**YOUR INSTRUCTIONS**
Please return only the lines from the one with "Where should I" through the final line of the data, unchanged, with pictures omitted.

**SUPPLIED INFORMATION**
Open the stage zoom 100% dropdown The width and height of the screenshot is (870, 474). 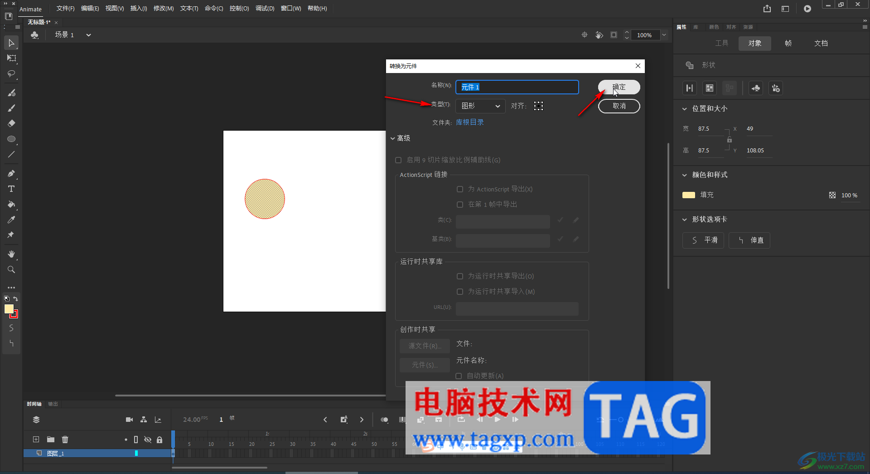click(664, 35)
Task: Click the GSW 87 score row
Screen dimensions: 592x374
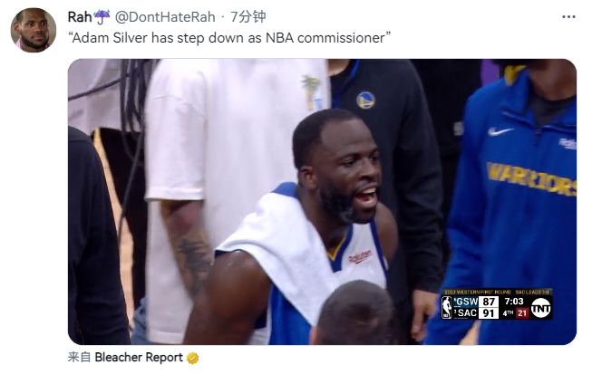Action: (475, 302)
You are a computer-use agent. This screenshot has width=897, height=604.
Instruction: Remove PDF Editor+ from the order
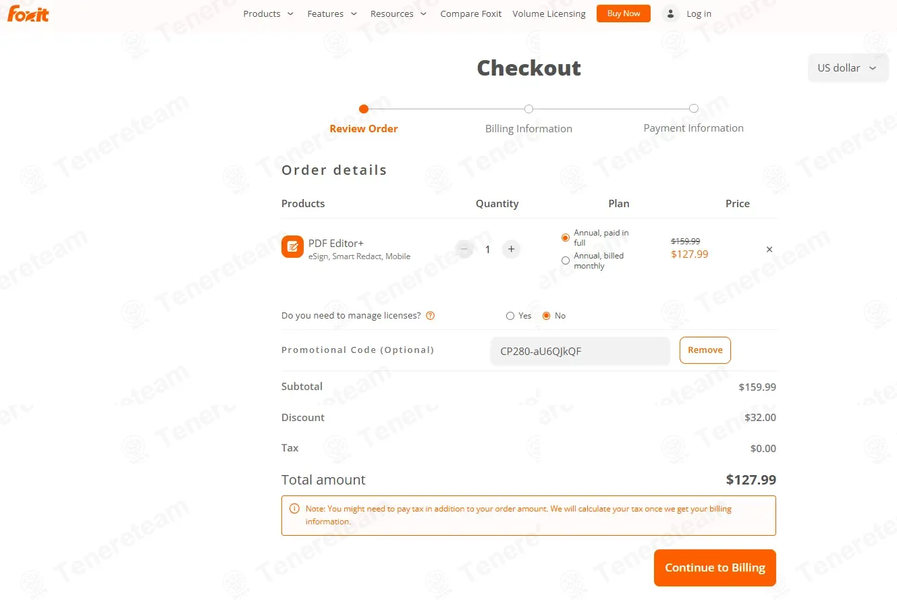[x=769, y=250]
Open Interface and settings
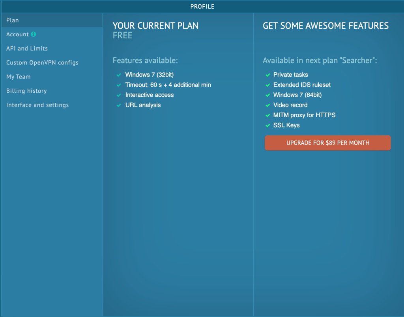 tap(37, 105)
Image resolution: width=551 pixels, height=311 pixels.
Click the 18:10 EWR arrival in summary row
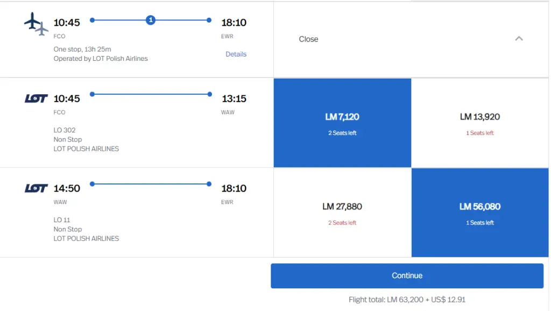point(234,23)
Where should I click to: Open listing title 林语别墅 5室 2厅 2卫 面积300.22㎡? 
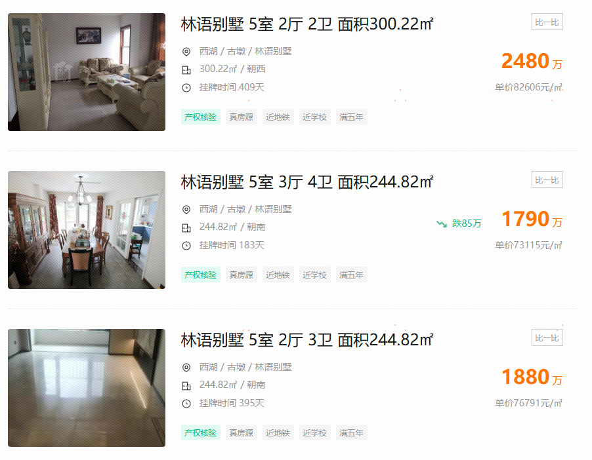pos(307,24)
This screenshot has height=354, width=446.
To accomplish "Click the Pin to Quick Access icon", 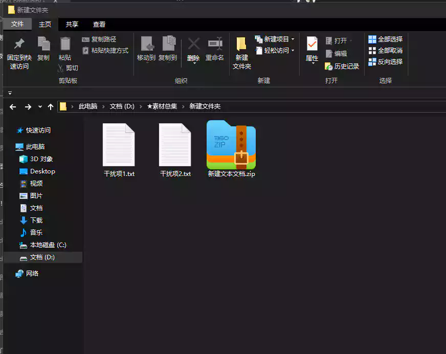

**EXERCISE SOLUTION**
Where should I click to: Open listing title 林语别墅 5室 2厅 2卫 面积300.22㎡? 
pos(307,24)
This screenshot has height=354, width=446.
To accomplish "Click the Pin to Quick Access icon", 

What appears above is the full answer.